A new method of sensing slight changes in the structure of liver cells, based on the way they scatter light, could provide a faster, more efficient way to test the toxicity of drugs and the harmful effects of environmental pollutants.
Liver toxicity is the most common reason for manufacturers to withdraw drugs and for the Food and Drug Administration to refuse approval of new drugs. Indeed, one-third of all drugs fail clinical trials because of such toxicity. What’s more, current in-vitro toxicity tests are tedious and complicated, because researchers have to periodically look at the cells under a microscope or insert a fluorescent dye into the cells genetically. Moreover, existing tests frequently use chemicals that kill the cells, so that researchers have to use a number of different cell cultures during a study, which affects the result.
The new device was developed by Michael Sailor, professor in the department of chemistry and biochemistry at the University of California, San Diego, and Sangeeta Bhatia, associate professor in the department of health sciences and technology and the department of electrical engineering and computer science at MIT. It consists of a porous silicon chip on which cells can live for days, and an inexpensive charged-coupled-device detector like those found in digital cameras. It can continuously monitor living cells and indicate earlier than current tests whether a compound is harming the cells, based on how much light they reflect (paper abstract).

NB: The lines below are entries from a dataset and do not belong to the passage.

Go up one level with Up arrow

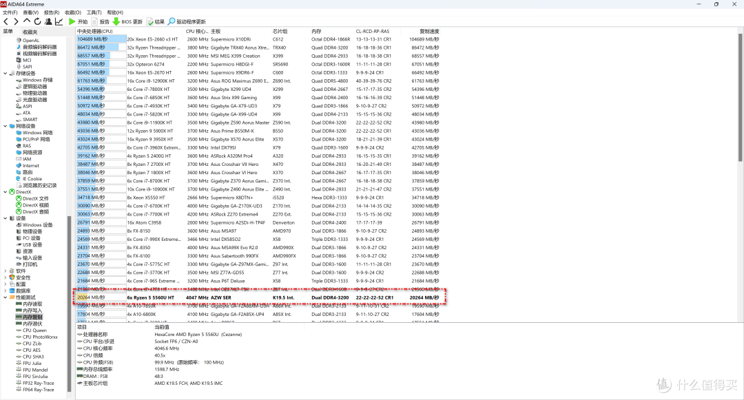click(27, 22)
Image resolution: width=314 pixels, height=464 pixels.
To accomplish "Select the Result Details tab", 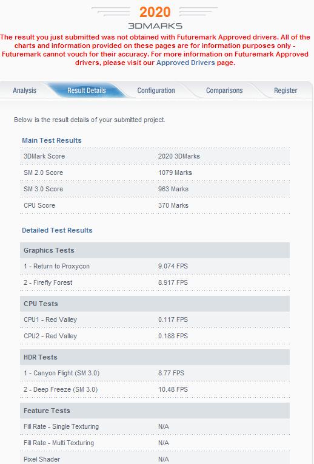I will click(x=87, y=90).
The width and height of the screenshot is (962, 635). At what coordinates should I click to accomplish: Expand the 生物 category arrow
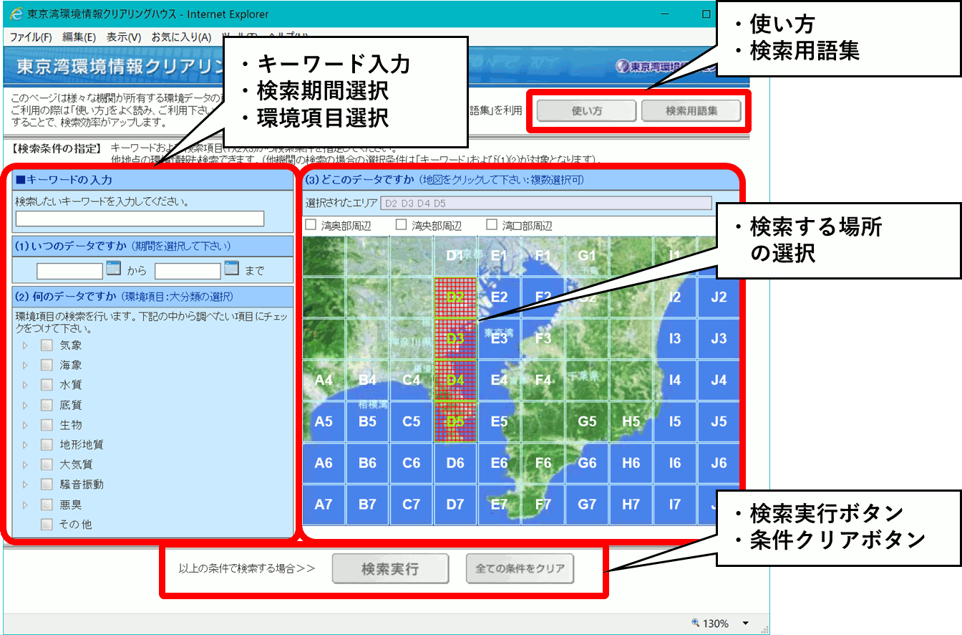[x=26, y=425]
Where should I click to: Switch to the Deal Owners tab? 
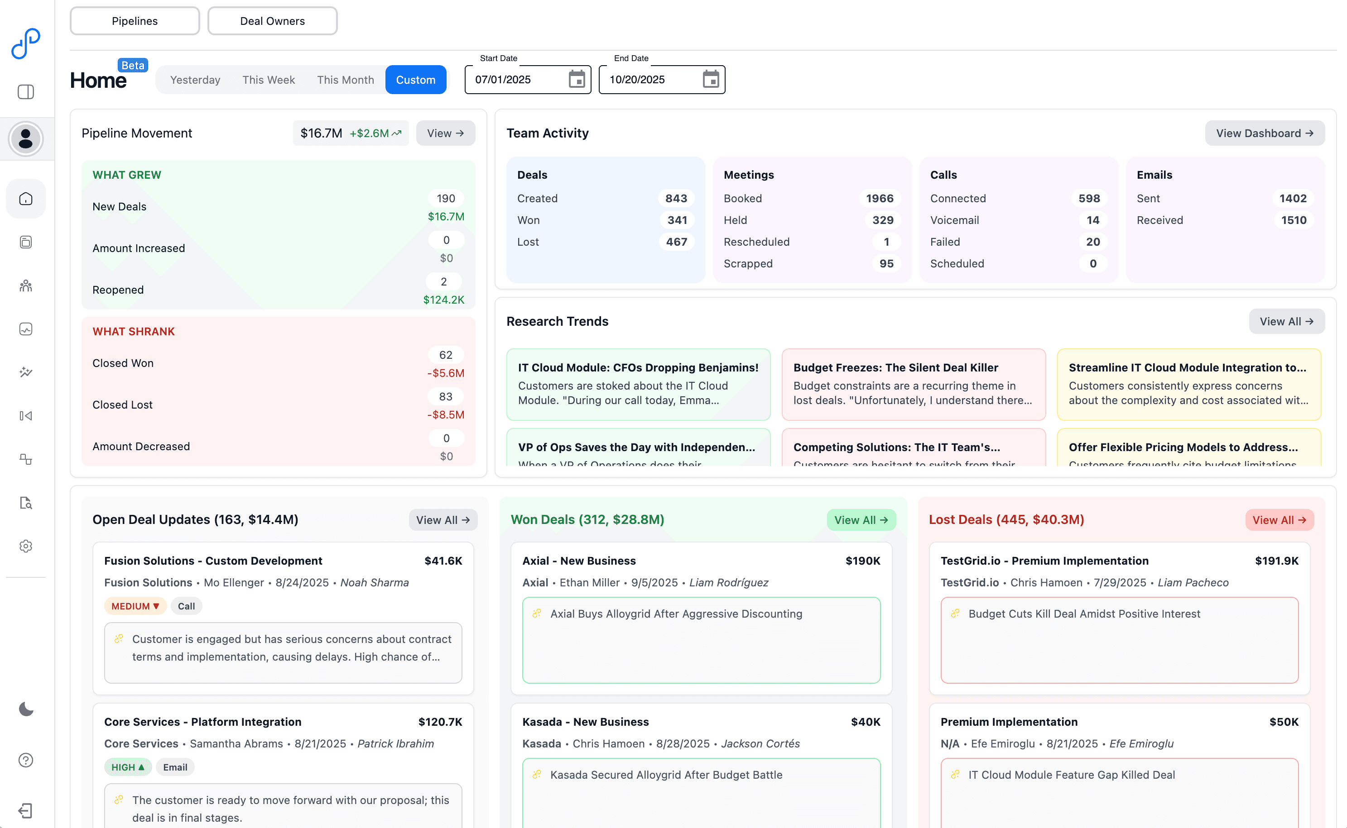tap(272, 21)
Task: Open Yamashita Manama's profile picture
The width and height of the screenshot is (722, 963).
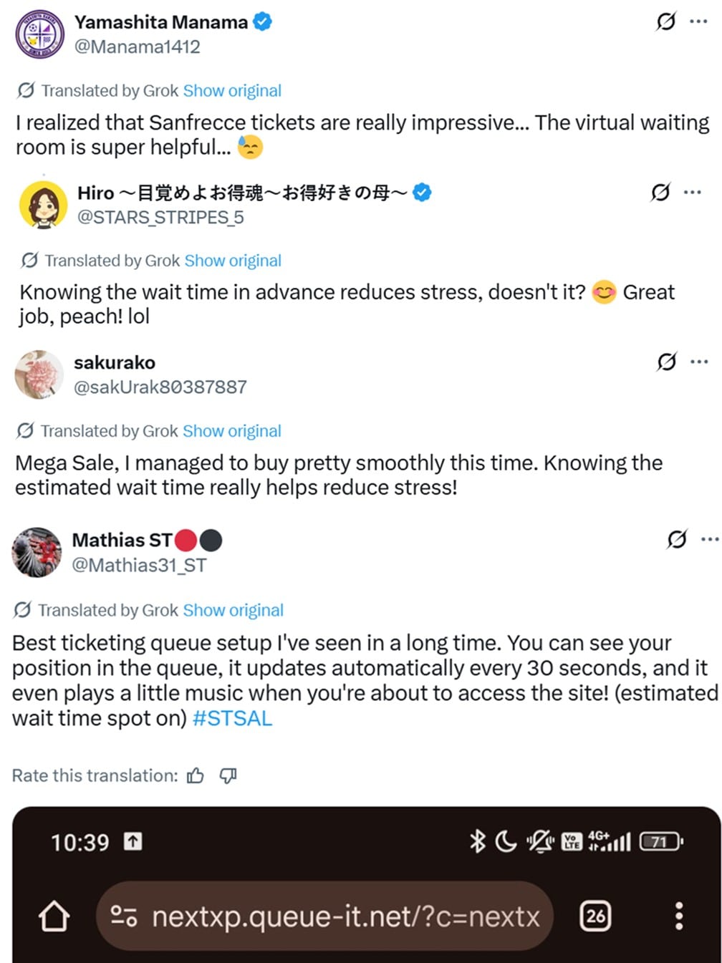Action: coord(40,34)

The researchers create the porous substrate by placing silicon chips in hydrofluoric acid and passing an electric current through the solution. This forms cylindrical wells a few hundred nanometers in diameter on the surface. The tiny wells make the porous silicon reflect light at a sharp frequency, a well-known property not seen in regular silicon. The researchers can engineer the pores to control the frequency.
Next, the researchers cover the chip with polystyrene to make a surface similar to a Petri dish. When cells are placed on the surface, they scatter the reflected light, decreasing the intensity of light falling on the detector. As the cells wither or die, their structure changes, which increases the intensity of light at the detector. “The cells light up like little lighthouses when they die,” says Sailor.

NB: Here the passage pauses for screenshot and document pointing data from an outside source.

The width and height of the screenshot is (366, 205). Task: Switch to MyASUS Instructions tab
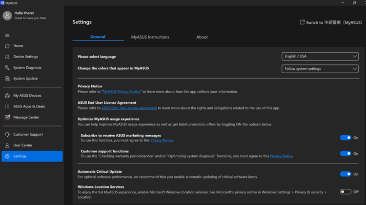coord(150,37)
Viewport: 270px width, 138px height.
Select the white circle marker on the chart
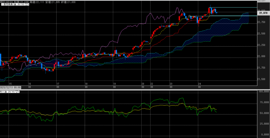[190, 16]
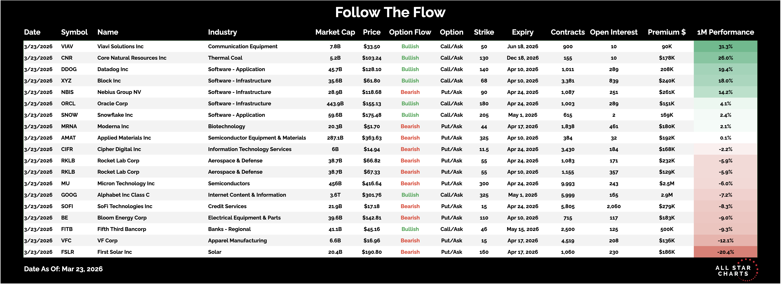Select the FSLR ticker symbol
This screenshot has width=781, height=284.
(x=68, y=252)
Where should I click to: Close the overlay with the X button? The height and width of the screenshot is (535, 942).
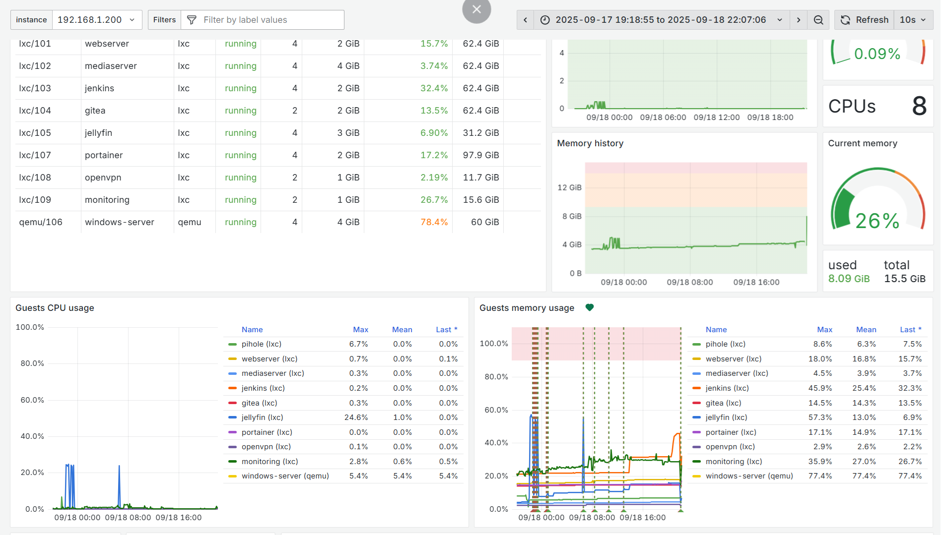[476, 9]
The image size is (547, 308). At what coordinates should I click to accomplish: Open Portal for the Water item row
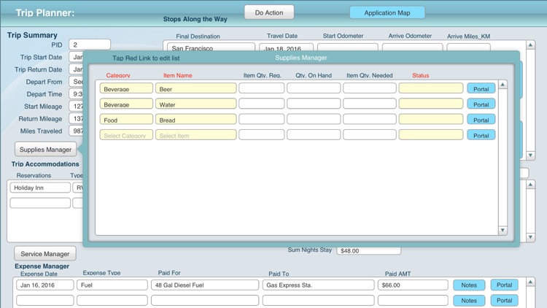[481, 104]
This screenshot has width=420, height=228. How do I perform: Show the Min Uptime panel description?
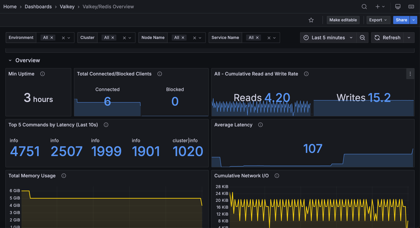click(42, 74)
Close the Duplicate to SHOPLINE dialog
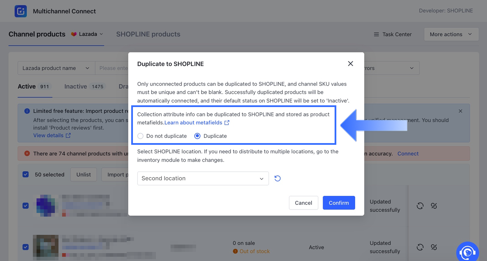487x261 pixels. click(x=350, y=64)
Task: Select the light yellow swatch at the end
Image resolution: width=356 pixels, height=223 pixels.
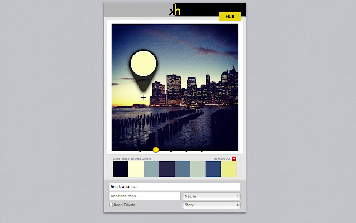Action: point(229,169)
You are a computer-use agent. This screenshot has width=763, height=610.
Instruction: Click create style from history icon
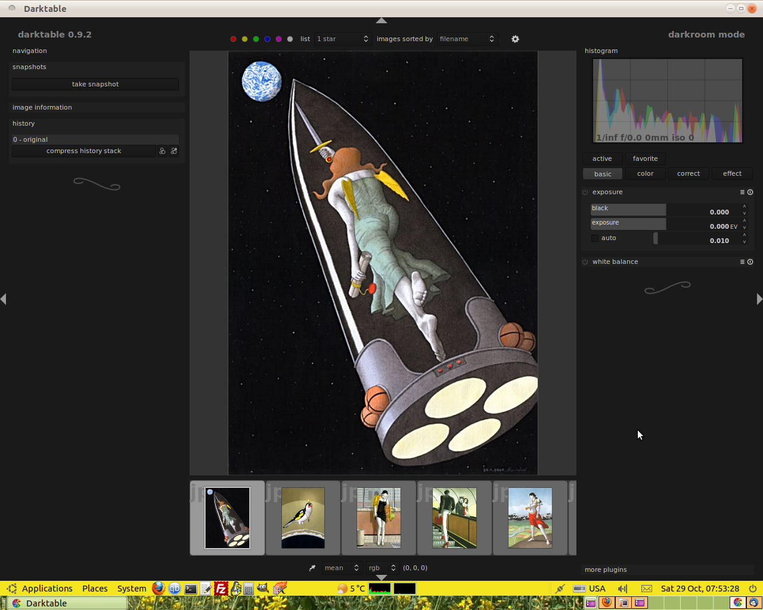[x=162, y=151]
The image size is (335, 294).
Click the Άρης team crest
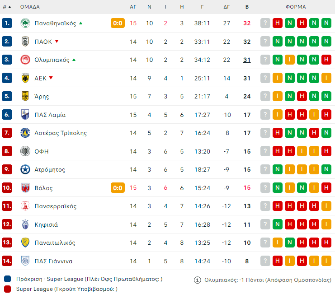tap(25, 96)
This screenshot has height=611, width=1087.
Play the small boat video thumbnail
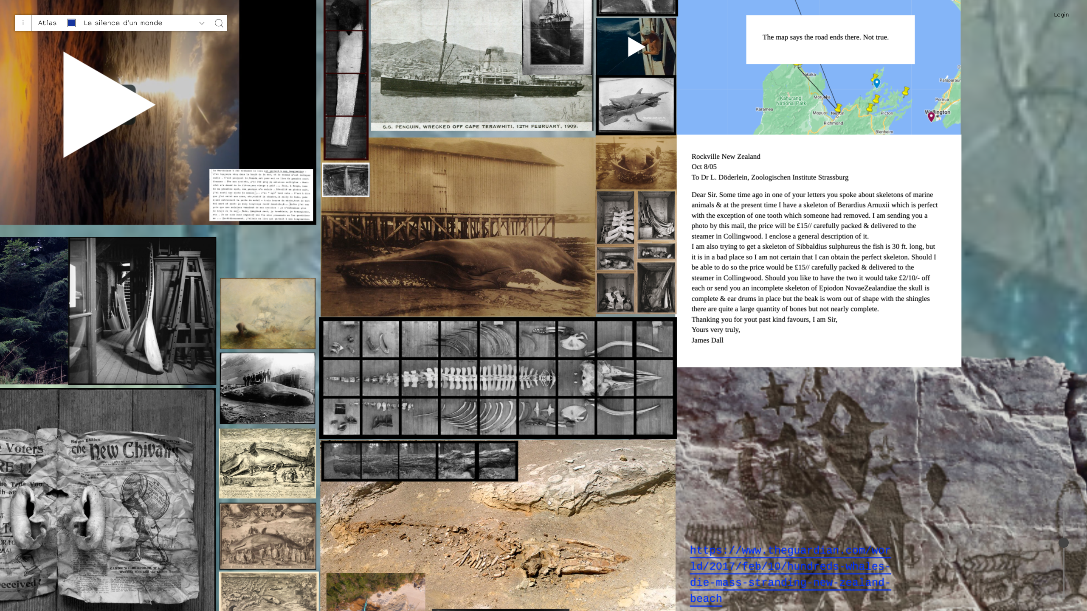(x=635, y=47)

In the lab, the researchers placed rat liver cells on the chip and treated them with toxic doses of cadmium and the pain-killer acetaminophen. They found that the sensor detected changes in the cells at least two hours before conventional tests. They plan to test the device with human liver cells soon.
Others are impressed by how early on the device appears to detect toxicity in the cells. “When some traditional ways would not give a reading yet, this method already shows the toxic effect,” says Erkki Ruoslahti, who studies cell biology and cancer at the Burnham Institute for Medical Research in La Jolla, CA. “This may give a quick, high-throughput answer in a shorter time and with much less effort.”
Sailor says that the simple technique could save pharmaceutical companies time and money because they could eliminate toxic compounds early in the drug-testing process. “It’s a tool to speed up the process of drug discovery,” he says, adding that it would augment current cellular tests.
Right now, scientists screen new drugs before human trials with in-vitro tests on rat liver cells. In these tests, they introduce the drug into liver cells grown in Petri dishes placed in incubators. At regular time intervals, they have to analyze the cells under microscopes, to find out how many cells are dead. To do that, they must add chemicals that either modify or kill the remaining cells. Furthermore, every experiment needs hundreds of Petri dishes and cell cultures, adding to the cost. “You’d rather make measurements in real time, and instead of pulling a dish out every half hour, have something monitoring cells in the incubator,” Sailor says.
Jonathan Dordick, professor in the department of chemical and biological engineering at the Rennselaer Polytechnic Institute, says the technique’s big advantage is that it can monitor a toxin’s gradual effect on cells. “This is useful because many compounds are not immediately toxic,” he says. It allows, he suggests, a simple way to follow the health of the same group of cells over time without altering or killing them.
Furthermore, Sailor says the new device could allow multiple experiments simultaneously. A quarter-sized porous silicon chip could contain up to 10,000 different test sites, each made to reflect light at a specific frequency. One could then put small bunches of cells on the sites and test the toxic effect of various toxin concentrations or drug combinations.
The team has a research agreement with the Hitachi Chemical Research Center in Irvine, CA, which will attempt to commercialize the technology.